The P value fallacy
Today, I would like to briefly comment an interesting research article written by Goodman, who provided a clear and exemplary discussion about the typical incorrect interpretation of a standard frequentist analysis in the field of medical research. I will now briefly summarise the main argument of the paper and then add some personal comments.
Essentially, the article describes the characteristics of the dominant school of medical statistics and highlights the logical fallacy at the heart of the typical frequentist analysis in clinical studies. This is based on a deductive inferential approach, which starts with a given hypothesis and makes conclusions under the assumption that the hypothesis is true. This is in contrast with a inductive approach, which uses the observed evidence to evaluate what hypothesis is most tenable. The two most popular methods of the frequentist paradigm are the P value proposed by Fisher and the hypothesis testing developed by Neyman and Pearson.
The P value is defined as the probability, under the assumption of no effect (null hypothesis), of obtaining a result equal to or more extreme than what was actually observed. Fisher proposed it as an informal index to be used as a measure of discrepancy between the data and the null hypothesis and therefore should not be interpreted as a formal inferential method. For example, since the P value can only be calculated on the assumption that the null hypothesis is true, it cannot be a direct measure of the probability that the null hypothesis is false. However, the main criticism to the P value is perhaps that it does not take into account the size of the observed effect, i.e. a small effect in a study with a large sample size can have the same P value as a large effect in a small study.
Hypothesis testing was proposed by Neyman and Pearson as an alternative approach to the P value, which assumes the existence of a null hypothesis (e.g. no effect) and an alternative hypothesis (e.g. nonzero effect). The outcome of the test is then simply to reject one hypothesis in favour of the other, solely based on the data. This exposes the researcher to two types of errors: type I error or false-positive ($\alpha$) and type II error or false-negative ($\beta$) result. Rather than focussing on single experiments, like the P value, hypothesis testing is effectively based on a deductive approach to minimise the errors over a large number of experiments. However, the price to pay to obtain this objectivity is the impossibility to make any inferential statement about a single experiment. The procedure only guarantees that in the long run, i.e. after considering many experiments, we shall not often be wrong.

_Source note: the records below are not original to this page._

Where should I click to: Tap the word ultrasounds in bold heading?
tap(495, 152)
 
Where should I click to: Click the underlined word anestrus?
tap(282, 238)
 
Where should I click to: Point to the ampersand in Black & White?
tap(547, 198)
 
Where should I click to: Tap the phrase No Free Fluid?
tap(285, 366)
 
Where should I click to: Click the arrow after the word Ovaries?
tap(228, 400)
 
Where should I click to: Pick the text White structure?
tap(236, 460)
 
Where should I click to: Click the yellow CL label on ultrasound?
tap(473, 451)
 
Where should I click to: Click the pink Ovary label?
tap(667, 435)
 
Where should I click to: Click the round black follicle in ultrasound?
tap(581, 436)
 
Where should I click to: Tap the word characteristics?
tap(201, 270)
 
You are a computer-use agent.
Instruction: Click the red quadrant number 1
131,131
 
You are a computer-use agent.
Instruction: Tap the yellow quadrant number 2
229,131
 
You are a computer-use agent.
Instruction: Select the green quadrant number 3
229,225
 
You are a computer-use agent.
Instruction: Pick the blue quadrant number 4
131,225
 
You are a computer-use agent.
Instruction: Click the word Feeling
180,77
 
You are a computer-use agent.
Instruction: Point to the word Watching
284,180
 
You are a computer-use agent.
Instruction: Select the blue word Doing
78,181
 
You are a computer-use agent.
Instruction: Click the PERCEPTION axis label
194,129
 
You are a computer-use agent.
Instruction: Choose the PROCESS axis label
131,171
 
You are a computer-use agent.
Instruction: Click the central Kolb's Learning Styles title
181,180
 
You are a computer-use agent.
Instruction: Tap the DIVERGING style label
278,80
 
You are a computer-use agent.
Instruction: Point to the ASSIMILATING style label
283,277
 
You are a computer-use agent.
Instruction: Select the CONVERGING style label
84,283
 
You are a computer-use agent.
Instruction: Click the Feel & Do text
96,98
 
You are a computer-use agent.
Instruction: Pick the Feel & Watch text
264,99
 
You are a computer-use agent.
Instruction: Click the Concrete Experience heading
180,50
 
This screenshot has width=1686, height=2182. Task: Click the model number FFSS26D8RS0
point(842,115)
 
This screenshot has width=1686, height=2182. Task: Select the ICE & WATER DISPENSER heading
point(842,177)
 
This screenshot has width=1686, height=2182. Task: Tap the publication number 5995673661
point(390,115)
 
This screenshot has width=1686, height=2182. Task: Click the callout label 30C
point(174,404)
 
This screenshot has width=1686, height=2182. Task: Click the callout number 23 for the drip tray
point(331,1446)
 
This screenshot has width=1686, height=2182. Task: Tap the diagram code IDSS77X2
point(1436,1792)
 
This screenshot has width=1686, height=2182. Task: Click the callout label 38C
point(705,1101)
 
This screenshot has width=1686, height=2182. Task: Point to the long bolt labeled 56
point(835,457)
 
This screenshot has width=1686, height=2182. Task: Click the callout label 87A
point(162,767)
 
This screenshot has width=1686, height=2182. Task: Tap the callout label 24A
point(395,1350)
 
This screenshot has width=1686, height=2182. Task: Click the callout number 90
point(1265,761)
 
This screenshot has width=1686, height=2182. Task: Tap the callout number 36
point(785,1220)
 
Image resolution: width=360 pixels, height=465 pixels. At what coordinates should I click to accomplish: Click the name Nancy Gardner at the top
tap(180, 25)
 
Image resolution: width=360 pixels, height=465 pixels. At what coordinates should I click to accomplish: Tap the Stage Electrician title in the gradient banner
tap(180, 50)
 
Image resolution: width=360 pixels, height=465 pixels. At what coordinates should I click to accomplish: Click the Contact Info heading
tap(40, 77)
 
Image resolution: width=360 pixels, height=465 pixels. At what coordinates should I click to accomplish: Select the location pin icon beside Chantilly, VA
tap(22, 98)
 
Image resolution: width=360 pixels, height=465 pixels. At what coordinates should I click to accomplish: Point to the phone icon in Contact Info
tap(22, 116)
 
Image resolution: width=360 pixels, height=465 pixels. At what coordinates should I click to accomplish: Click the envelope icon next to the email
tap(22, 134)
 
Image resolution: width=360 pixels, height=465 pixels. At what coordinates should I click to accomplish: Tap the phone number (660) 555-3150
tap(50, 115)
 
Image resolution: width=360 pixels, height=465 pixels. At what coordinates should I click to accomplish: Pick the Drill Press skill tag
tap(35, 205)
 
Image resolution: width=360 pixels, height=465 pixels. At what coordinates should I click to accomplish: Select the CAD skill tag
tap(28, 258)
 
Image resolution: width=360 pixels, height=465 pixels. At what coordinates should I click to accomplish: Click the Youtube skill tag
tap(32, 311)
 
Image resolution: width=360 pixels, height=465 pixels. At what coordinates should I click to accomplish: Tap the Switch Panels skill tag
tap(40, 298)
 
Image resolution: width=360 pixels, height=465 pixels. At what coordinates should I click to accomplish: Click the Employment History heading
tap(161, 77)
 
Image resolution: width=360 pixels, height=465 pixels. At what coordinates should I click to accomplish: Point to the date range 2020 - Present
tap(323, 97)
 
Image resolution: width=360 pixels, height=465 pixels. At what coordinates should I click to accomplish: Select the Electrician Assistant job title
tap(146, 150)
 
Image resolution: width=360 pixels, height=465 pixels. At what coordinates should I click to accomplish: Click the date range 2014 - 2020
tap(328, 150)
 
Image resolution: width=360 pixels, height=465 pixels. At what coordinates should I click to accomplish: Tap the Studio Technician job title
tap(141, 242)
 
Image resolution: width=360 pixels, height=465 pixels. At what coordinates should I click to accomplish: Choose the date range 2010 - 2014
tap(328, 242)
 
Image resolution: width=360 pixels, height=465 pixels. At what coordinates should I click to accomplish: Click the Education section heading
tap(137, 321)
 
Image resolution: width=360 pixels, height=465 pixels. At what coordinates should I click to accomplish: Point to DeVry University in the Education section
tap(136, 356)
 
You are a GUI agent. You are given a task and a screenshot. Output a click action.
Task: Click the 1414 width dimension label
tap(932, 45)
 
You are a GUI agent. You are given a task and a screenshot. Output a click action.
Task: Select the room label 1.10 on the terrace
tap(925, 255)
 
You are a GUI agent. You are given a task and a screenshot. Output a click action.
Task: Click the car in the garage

Over time a combination between the P value and hypothesis testing was developed under the assumption that the two approaches can be complementary. The idea was that the P value could be used to measure evidence in a single experiment while not violating the long run logic of hypothesis testing. The combined method is characterized by setting $\alpha$ and power $\beta$ before the experiment, then calculating a P value and rejecting the null hypothesis if the P value is less than the preset type I error rate. This means that the P value is considered a false-positive error rate specific to the data and also a measure of evidence against the null hypothesis. The P value fallacy is born from this statement, which assumes that an event can be seen simultaneously from a long run perspective (where the observed results are put together with other results that might have occurred in hypothetical repetitions of the experiment) and from a short run perspective (where the observed results are interpreted only with respect to the single experiment). However, these views are not reconcilable since a result cannot be at the same time an interchangeable (long-run) and unique (short-run) member of a group of results.
I personally find this discussion fascinating and I believe that it is important to recognise the inconsistencies between the two alternative approaches to inference. The original authors of the two paradigms were well aware of the implications of their methods and never supported the combination of these. However, the combined approach has somehow become widely accepted in practice while its internal inconsistencies and conceptual limitations are hardly recognised.
I feel that, since the two methods are perceived as “objective”, it is generally accepted that, if combined, they can produce reliable conclusions. This, however, is not necessarily true. Accepting at face value the significance result as a binary indicator of whether or not a relation is real is dangeroues and potentially misleading. This practice wants to show that conclusions are being drawn directly from the data, without any external influence, because direct inference from data to hypothesis is thought to result in mistaken conclusions only rarely and is therefore regarded as “scientific”.
This misguided approach has led to a much stronger emphasis towards the quantitative results alone (without any external input). In contrast, I believe that such perspective has the serious drawback of ignoring potentially useful information which is available (e.g. relevant medical knowledge or historical data) and which should be included in the analysis. Of course, I am aware of the potential issues that may arise from the selection and incorporation of external evidence, but I believe this should not be considered as “less reliable” or “more prone to mistakes” compared with the evidence from the available data. It is important that an agreement is reached about the selection of the type of evidence and methods to be used to perform the analysis solely based on their relevance with respect to the context analysed.